--- START ---

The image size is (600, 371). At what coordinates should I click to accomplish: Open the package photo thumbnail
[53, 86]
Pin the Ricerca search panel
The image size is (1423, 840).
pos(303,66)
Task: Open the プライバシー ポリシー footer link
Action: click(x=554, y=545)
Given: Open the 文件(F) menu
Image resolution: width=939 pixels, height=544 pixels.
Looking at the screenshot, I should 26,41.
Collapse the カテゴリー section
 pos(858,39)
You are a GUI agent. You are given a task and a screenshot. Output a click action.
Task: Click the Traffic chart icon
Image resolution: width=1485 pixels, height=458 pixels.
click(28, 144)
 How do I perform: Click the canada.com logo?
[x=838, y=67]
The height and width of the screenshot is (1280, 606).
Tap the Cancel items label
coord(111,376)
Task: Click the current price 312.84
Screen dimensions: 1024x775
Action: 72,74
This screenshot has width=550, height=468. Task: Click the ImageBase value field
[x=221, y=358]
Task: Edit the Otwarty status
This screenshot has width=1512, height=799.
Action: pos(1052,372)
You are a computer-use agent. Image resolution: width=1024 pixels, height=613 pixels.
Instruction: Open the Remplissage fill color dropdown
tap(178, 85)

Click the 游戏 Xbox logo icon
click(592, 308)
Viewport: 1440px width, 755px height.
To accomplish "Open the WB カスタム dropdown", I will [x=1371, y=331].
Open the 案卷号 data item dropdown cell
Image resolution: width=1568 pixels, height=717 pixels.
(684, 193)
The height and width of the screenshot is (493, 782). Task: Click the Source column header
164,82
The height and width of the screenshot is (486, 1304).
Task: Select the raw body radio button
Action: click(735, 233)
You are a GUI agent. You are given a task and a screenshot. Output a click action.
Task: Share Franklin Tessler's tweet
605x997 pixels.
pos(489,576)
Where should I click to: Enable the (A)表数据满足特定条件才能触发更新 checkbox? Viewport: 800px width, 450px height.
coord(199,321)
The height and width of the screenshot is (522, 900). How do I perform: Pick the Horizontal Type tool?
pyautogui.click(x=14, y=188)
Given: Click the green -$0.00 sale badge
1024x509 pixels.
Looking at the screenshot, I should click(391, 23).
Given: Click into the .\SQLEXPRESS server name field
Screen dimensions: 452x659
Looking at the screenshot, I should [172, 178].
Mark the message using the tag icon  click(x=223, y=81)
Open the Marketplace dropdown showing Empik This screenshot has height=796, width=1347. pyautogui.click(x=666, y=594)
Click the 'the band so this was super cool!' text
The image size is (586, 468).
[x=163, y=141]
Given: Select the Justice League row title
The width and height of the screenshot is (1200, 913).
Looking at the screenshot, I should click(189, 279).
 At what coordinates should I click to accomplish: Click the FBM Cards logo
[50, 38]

--- END ---

» Required task:
Copy all of the lines above without changing a single character.

» The response:
The image size is (600, 371). At what coordinates should I click to accomplish: Open the package photo thumbnail
[53, 86]
Pin the Ricerca search panel
The image size is (1423, 840).
pos(303,66)
Task: Open the プライバシー ポリシー footer link
Action: click(x=554, y=545)
Given: Open the 文件(F) menu
Image resolution: width=939 pixels, height=544 pixels.
Looking at the screenshot, I should 26,41.
Collapse the カテゴリー section
 pos(858,39)
You are a GUI agent. You are given a task and a screenshot. Output a click action.
Task: Click the Traffic chart icon
Image resolution: width=1485 pixels, height=458 pixels.
click(28, 144)
 How do I perform: Click the canada.com logo?
[x=838, y=67]
The height and width of the screenshot is (1280, 606).
Tap the Cancel items label
coord(111,376)
Task: Click the current price 312.84
Screen dimensions: 1024x775
Action: 72,74
This screenshot has width=550, height=468. Task: Click the ImageBase value field
[x=221, y=358]
Task: Edit the Otwarty status
This screenshot has width=1512, height=799.
Action: pos(1052,372)
You are a computer-use agent. Image resolution: width=1024 pixels, height=613 pixels.
Instruction: Open the Remplissage fill color dropdown
tap(178, 85)

Click the 游戏 Xbox logo icon
click(592, 308)
Viewport: 1440px width, 755px height.
To accomplish "Open the WB カスタム dropdown", I will [x=1371, y=331].
Open the 案卷号 data item dropdown cell
Image resolution: width=1568 pixels, height=717 pixels.
(684, 193)
The height and width of the screenshot is (493, 782). Task: Click the Source column header
164,82
The height and width of the screenshot is (486, 1304).
Task: Select the raw body radio button
Action: click(735, 233)
You are a GUI agent. You are given a task and a screenshot. Output a click action.
Task: Share Franklin Tessler's tweet
605x997 pixels.
pos(489,576)
Where should I click to: Enable the (A)表数据满足特定条件才能触发更新 checkbox? Viewport: 800px width, 450px height.
coord(199,321)
The height and width of the screenshot is (522, 900). How do I perform: Pick the Horizontal Type tool?
pyautogui.click(x=14, y=188)
Given: Click the green -$0.00 sale badge
1024x509 pixels.
Looking at the screenshot, I should click(391, 23).
Given: Click into the .\SQLEXPRESS server name field
Screen dimensions: 452x659
Looking at the screenshot, I should [172, 178].
Mark the message using the tag icon  click(x=223, y=81)
Open the Marketplace dropdown showing Empik This screenshot has height=796, width=1347. pyautogui.click(x=666, y=594)
Click the 'the band so this was super cool!' text
The image size is (586, 468).
[x=163, y=141]
Given: Select the Justice League row title
The width and height of the screenshot is (1200, 913).
Looking at the screenshot, I should click(189, 279).
 At what coordinates should I click to accomplish: Click the FBM Cards logo
[50, 38]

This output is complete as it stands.